Scott Bollens studies ethnicity and urban policy, development strategies, and regional and intergovernmental approaches to planning. Over the past 17 years, Professor Bollens has interviewed over 220 urban professionals and community advocates in Jerusalem, Belfast, Johannesburg, Nicosia (Cyprus), Sarajevo and Mostar (Bosnia), and Barcelona and Basque cities (Spain) about the role of urban policy and city building amidst nationalistic ethnic conflict and political transitions.
His recent books include Cities, Nationalism, and Democratization (2007, Routledge), On Narrow Ground (2000, State University of New York Press) and Urban Peace-Building in Divided Societies (1999, Westview Press). Prof. Bollens’ current book project is City and Soul in Divided Societies (under contract with Routledge Press).
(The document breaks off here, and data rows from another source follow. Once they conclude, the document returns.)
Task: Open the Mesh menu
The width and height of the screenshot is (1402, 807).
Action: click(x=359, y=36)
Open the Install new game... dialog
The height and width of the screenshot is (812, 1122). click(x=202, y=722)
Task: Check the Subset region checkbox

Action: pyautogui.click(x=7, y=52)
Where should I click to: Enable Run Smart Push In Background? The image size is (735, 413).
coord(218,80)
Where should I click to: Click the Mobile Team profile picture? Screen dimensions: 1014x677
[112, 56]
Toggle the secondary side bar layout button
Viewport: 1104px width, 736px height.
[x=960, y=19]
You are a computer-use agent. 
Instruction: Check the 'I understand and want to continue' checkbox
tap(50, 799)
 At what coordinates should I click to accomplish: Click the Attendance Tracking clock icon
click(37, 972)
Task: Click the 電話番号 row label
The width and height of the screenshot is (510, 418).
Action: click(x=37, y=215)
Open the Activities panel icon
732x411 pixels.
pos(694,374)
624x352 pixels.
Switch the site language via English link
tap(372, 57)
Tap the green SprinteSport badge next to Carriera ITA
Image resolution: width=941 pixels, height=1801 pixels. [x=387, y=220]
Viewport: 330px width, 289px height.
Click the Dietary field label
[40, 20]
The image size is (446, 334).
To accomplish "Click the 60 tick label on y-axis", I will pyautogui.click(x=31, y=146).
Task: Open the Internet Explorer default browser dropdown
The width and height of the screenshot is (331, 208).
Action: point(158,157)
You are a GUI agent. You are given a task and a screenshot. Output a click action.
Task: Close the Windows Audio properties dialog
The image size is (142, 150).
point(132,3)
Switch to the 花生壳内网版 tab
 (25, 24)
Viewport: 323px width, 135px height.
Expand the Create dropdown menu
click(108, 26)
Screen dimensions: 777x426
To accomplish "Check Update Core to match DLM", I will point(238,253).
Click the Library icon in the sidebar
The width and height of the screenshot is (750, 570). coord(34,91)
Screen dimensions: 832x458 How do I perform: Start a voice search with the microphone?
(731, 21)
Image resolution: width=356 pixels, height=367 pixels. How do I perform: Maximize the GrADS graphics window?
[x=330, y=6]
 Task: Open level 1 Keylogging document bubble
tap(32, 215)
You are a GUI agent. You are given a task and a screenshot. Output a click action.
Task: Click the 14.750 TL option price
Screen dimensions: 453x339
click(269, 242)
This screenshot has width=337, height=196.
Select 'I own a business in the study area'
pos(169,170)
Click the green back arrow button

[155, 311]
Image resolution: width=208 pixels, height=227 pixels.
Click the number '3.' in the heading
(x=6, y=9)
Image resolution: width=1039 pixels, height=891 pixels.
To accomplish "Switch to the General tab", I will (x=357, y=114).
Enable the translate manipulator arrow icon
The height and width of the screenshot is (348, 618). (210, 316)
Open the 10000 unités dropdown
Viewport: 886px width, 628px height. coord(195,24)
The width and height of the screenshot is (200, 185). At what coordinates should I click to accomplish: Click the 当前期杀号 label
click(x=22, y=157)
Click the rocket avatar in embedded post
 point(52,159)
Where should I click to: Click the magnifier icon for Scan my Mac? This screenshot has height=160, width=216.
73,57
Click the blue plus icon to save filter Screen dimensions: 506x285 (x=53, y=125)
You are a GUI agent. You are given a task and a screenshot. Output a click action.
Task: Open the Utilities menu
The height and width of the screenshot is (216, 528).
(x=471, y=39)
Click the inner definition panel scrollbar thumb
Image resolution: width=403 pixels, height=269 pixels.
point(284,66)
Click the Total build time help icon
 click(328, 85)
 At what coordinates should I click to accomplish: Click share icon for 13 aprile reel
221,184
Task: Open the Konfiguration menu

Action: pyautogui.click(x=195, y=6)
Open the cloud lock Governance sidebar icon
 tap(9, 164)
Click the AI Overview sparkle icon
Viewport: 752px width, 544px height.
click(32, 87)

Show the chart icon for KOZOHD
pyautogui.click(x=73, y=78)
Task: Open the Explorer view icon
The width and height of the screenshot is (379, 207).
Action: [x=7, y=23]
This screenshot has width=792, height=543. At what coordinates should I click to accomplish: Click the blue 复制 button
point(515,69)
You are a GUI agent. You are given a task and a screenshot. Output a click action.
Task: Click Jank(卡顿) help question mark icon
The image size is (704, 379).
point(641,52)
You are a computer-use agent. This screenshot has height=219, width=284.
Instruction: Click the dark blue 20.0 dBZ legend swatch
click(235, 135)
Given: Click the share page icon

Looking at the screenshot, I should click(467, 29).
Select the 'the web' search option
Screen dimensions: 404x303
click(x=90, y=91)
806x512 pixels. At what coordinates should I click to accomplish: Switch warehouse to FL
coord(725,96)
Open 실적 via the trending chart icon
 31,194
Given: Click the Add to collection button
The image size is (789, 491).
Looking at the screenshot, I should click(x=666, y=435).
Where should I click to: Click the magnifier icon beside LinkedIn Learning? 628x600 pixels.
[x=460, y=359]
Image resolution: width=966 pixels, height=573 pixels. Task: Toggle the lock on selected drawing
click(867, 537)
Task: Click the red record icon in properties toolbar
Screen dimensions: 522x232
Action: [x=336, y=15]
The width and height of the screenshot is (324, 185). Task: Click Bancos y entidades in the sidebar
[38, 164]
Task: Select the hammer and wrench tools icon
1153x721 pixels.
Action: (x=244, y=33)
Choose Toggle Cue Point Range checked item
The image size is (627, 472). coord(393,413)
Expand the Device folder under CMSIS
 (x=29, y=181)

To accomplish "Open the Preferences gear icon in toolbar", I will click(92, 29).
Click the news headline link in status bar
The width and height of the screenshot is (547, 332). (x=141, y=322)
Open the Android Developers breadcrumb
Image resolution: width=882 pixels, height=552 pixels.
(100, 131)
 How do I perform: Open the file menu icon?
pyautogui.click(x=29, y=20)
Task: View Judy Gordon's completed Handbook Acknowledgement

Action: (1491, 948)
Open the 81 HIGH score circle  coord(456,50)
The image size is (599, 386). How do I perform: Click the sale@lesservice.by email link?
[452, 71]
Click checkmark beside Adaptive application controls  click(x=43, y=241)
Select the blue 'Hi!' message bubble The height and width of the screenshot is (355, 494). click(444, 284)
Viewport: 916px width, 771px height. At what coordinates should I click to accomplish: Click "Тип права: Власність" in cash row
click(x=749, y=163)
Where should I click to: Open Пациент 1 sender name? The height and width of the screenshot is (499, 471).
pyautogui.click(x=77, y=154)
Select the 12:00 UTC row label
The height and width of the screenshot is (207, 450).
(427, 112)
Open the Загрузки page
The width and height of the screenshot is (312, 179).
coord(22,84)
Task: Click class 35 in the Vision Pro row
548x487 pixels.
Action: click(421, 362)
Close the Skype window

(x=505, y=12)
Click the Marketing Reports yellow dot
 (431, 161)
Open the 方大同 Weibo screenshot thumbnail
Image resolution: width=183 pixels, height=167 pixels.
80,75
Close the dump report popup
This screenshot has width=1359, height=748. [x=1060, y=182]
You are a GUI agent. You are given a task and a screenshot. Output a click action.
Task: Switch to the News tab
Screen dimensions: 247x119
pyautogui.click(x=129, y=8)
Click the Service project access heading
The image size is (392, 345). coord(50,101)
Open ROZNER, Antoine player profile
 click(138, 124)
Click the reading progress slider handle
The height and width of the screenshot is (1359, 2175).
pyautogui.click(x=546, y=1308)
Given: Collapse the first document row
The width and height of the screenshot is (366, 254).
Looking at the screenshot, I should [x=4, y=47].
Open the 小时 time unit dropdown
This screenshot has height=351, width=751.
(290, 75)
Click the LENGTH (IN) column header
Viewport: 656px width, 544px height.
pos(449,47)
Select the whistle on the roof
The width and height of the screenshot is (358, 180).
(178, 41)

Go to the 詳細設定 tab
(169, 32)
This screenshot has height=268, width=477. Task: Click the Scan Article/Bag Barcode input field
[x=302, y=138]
This book will focus on the historical, theoretical, and practical issues of urban divisions, but will also uniquely provide a first-person account of conducting interview-based ethnography in these places of ethnic and nationalist polarization.
In Beirut, Professor Bollens is studying two main questions: (1) how has urban policy and urban governance in Beirut influenced sectarian (inter-confessional) relations since the civil war? and (2) how have sectarian relations influenced post-war Beirut urban development and the practices of urban planning?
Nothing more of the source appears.